Overcoming resistance hurdles

In this issue of Blood, Jebaraj et al¹ characterize a novel Bruton tyrosine kinase (BTK) inhibitor, vecabrutinib, that targets mutant BTK C481S and wild-type BTK in preclinical models. This is the first BTK inhibitor that also inhibits interleukin-2–inducible T-cell kinase (ITK) and can still bind to mutant BTK.

Clinical outcomes in chronic lymphocytic leukemia (CLL) have greatly improved over the last 2 decades with the development of regimens combining cytotoxic drugs with anti-CD20 monoclonal antibodies,² but outcomes vary significantly. For instance, patients in genetic high-risk groups, such as those harboring TP53 mutations, continue to have suboptimal outcomes despite treatment with the best available therapy.³ Similarly, patients who relapse early or are refractory to chemotherapy have an unfavorable outcome.⁴ These areas of ongoing unmet clinical need lend impetus to developing truly novel targeted approaches to treating high-risk B-cell leukemias. Among the most promising classes of targeted therapies in CLL are inhibitors of BTK (BTKi’s). BTK plays a prominent role in the BCR signaling pathway. Clinical activity of ibrutinib (the first US Food and Drug Administration–approved BTKi) is attributed to attenuated homing and retention of CLL cells to the microenvironment as a result of impaired BCR-controlled integrin-mediated adhesion and chemokine-controlled migration.⁵ 

Microenvironmental crosstalk plays an important role in CLL pathogenesis and progression. CLL cells are strongly dependent on interactions with other immune cells, thus shaping a highly orchestrated network: the tumor microenvironment.⁶ The inhibitory effects of ibrutinib on microenvironment homing and adhesion correlate with its clinical efficacy because ibrutinib treatment causes a rapid reduction of the lymph node size followed by a prolonged lymphocytosis.⁷ This prolonged lymphocytosis resulting from treatment with kinase inhibitors seems to have no clinical disadvantage.⁷ However, it could enhance the possibility of resistant clones accumulating. Acquired resistance to ibrutinib was reported in ∼80% of patients as a result of mutations in BTK itself or the downstream kinase phospholipase Cγ2 (PLCγ2).⁸ The BTK C481, most commonly serine, mutation confers resistance by preventing the covalent binding of ibrutinib to its target cysteine 481 in BTK (C481S).⁸ 

To date, 5 noncovalent BTKi’s that can inhibit the kinase in the presence of a BTK C481 mutation⁹ have entered clinical trials. In their article, Jebaraj et al characterized the noncovalent BTKi vecabrutinib (SNS-062) and demonstrated binding in the adenosine triphosphate binding pocket of BTK independent of the C481 residue (see figure). Vecabrutinib inhibited BCR signaling in wild-type and BTK C481S–mutant cells as measured by calcium flux. Furthermore, adoptive Eμ-TCL1 mice treated with vecabrutinib have increased survival compared with vehicle control (median survival, 35 vs 28 days). Interestingly, like ibrutinib, vecabrutinib is also a potent ITK inhibitor (50% inhibitory concentration,14 nM). ITK is downstream of the T-cell receptor. The T cells present in the tumor microenvironment function as supporters of CLL, and it has also become clear that CLL cells actively recruit supportive regulatory T cells.⁶ It has been reported that ibrutinib can reverse defects in T cells.¹⁰ So the authors investigated whether vecabrutinib, like ibrutinib, has immunomodulatory effects. Treatment with either ibrutinib or vecabrutinib reduced the number of immunosuppressive CD4⁺ regulatory T cells in Eμ-TCL1 mice, which suggests that vecabrutinib can reduce the supportive functions found in the microenvironment (see figure).

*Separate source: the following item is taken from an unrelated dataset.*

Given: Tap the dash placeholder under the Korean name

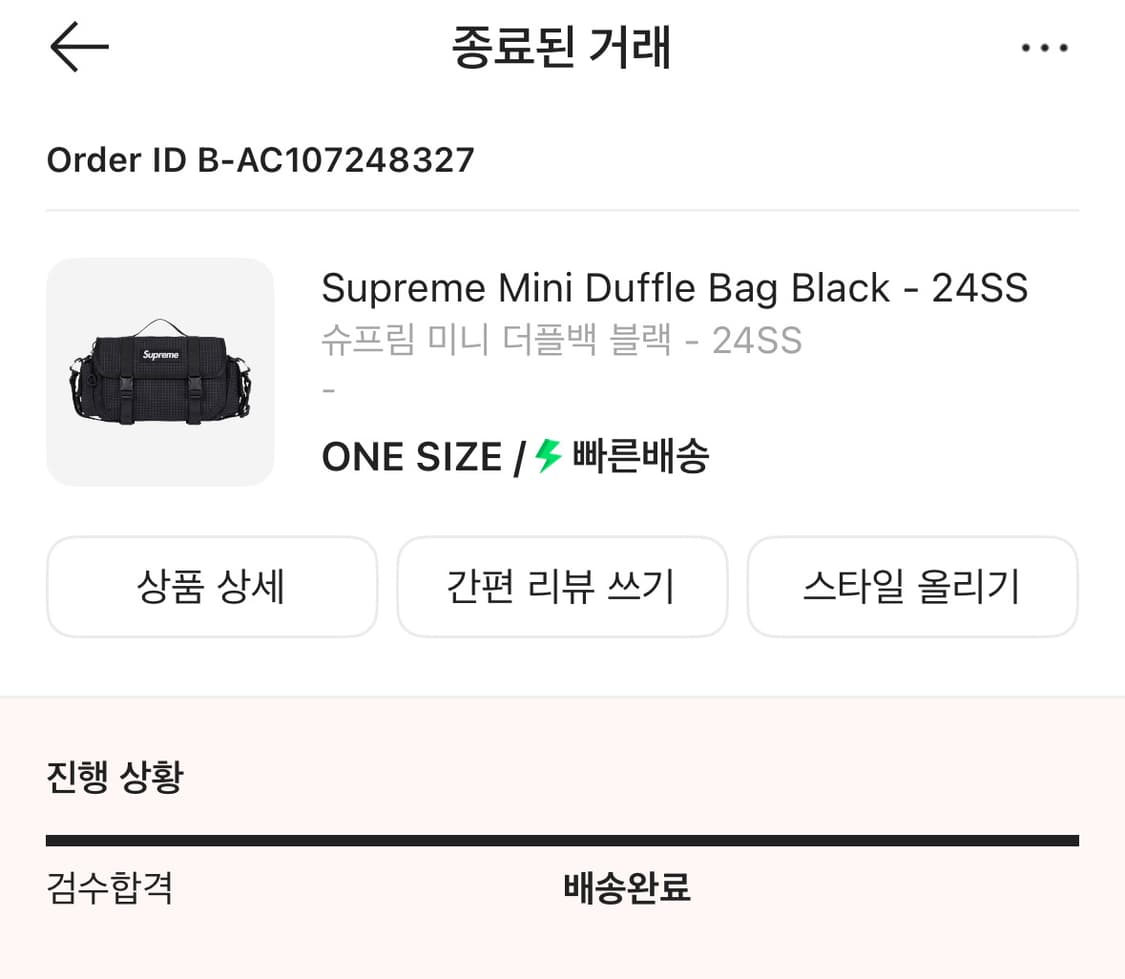Looking at the screenshot, I should pyautogui.click(x=329, y=390).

Because ibrutinib and vecabrutinib showed only a limited cytotoxic effect in CLL cells, combination with a drug that induces rapid apoptosis would be favorable. Venetoclax directly targets BCL-2 (a key regulator of programmed cell death) and is highly expressed in CLL cells. Jabaraj et al demonstrated that vecabrutinib, similar to ibrutinib, primes CLL cells to BCL-2 dependency (see figure). Subsequently, treatment with the combination of vecabrutinib and venetoclax resulted in prolonged survival of Eμ-TCL1 mice.

Approved BTKi-based regimens combined with BCL-2 inhibitor–based regimens are now well advanced in clinical trials,⁹ and evaluation is needed to determine whether such combination therapies reduce the development of BTK and PLCγ2-mutated clones. Combining vecabrutinib with venetoclax could overcome the hurdle of development of BTK mutations and hopefully achieve long-term remissions, an essential step toward improving outcomes for patients with CLL.